With so many variables, however, it is difficult to assess the precise effect of a screening programme, whether for good or ill. Experts, all of them honest, reasonable and genuinely anxious to do good by finding the truth, may disagree on the correct answer.
This kind of uncertainty in medicine is by no means unusual, especially nowadays when procedures or treatments are recommended on the basis of population studies rather than their effect on individuals. What is true of screening for breast cancer is also true of screening for prostate cancer, another fiendishly difficult question to resolve – for more men die with cancer of the prostate than of it. And it is very unlikely that most patients who take treatment for high blood pressure are aware that the chances of it doing them any good are slender, though the good it might do them is very great (the avoidance of a heart attack or stroke). This is a very different situation from that in which an individual patient has, say, bacterial pneumonia and will almost certainly benefit from antibiotics.
Before patients are subjected to procedures, they are supposed to give informed consent: but how informed is informed? And what is a reasonable decision in the light of the information he or she has been given? I may be willing to take tablets every day and put up with their side effects in order to avoid a 1 per cent risk of a catastrophic event within five years, but you might not be willing. Neither of us can be shown to be right or wrong; we simply have different priorities.
The problems for ordinary doctors in conditions of uncertainty are legion. If experts on a thorny question, all of whom are competent and well-intentioned, disagree, what is the average doctor to recommend to his patient, who requires a yes or no answer, to take or not to take the medicine, or to agree to or not to agree to the procedure? On the one hand, on the other hand will not satisfy him or her.
Moreover, patients differ in the degree to which they want to be involved in any decision. Some want to know every last detail of the rationale and effect of the treatment or procedure proposed, others want the doctor to decide for them and to be told what to do. I remember going once into some detail with a patient about the pros and cons of treatment of his condition, and asked what he wanted.

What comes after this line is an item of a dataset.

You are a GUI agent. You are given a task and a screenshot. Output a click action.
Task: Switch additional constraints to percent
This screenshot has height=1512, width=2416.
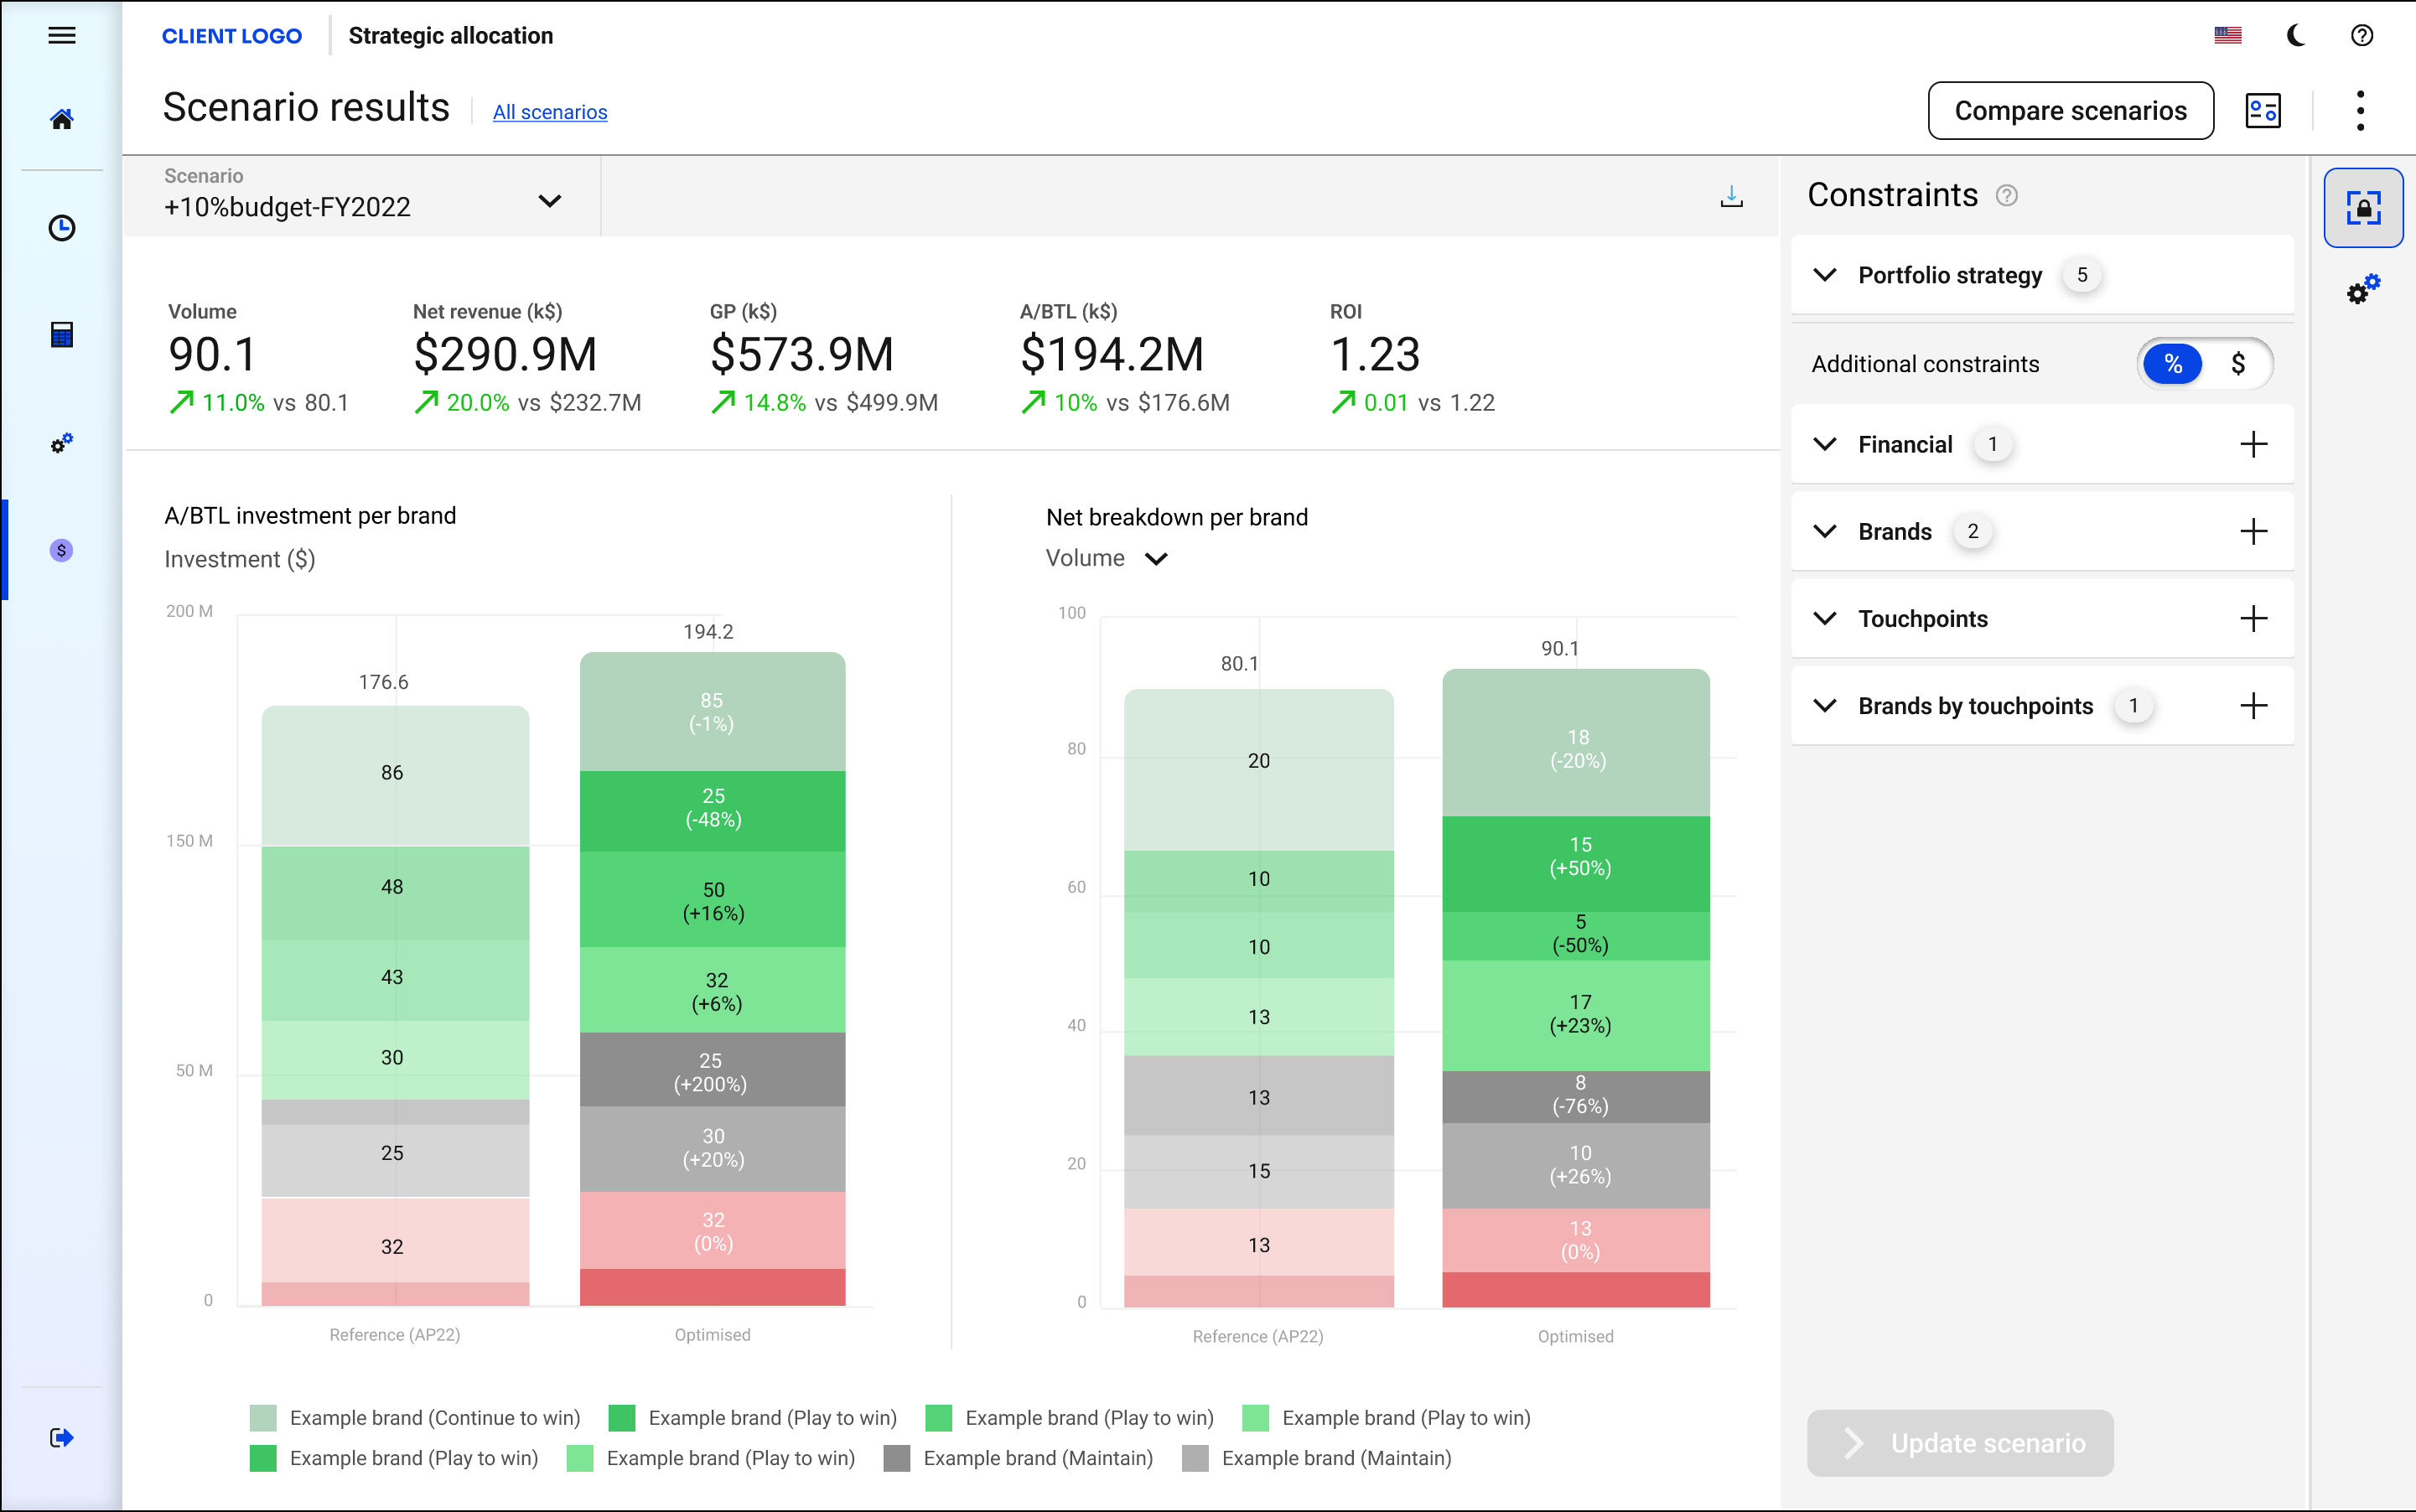coord(2172,364)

But what would I have done? I couldn’t answer the question because I didn’t know, never having been in the patient’s shoes. Besides, even if I had been in his shoes from the purely medical point of view, I still wouldn’t have been him.
In the end I advised him to take the treatment, though to this day I am uncertain whether I was treating his condition or my anxiety. The prospect of a remote and statistically unlikely catastrophic event in his case as a result of not treating him was more vividly present in my mind than the far more likely prospect of nothing serious happening to him in the absence of such treatment. (In fact, he was most unlikely to take it precisely as prescribed. Most patients don’t, though on the other hand some are hyper-scrupulous or obsessive about doing so.)
Once, when I was very ill, I found the reassurance of the treating professor that he would find what was wrong with me extremely comforting. He never did find out what was wrong with me despite a plethora of tests, and I got better anyway. But the last thing I had wanted was to be involved in deciding what he should do.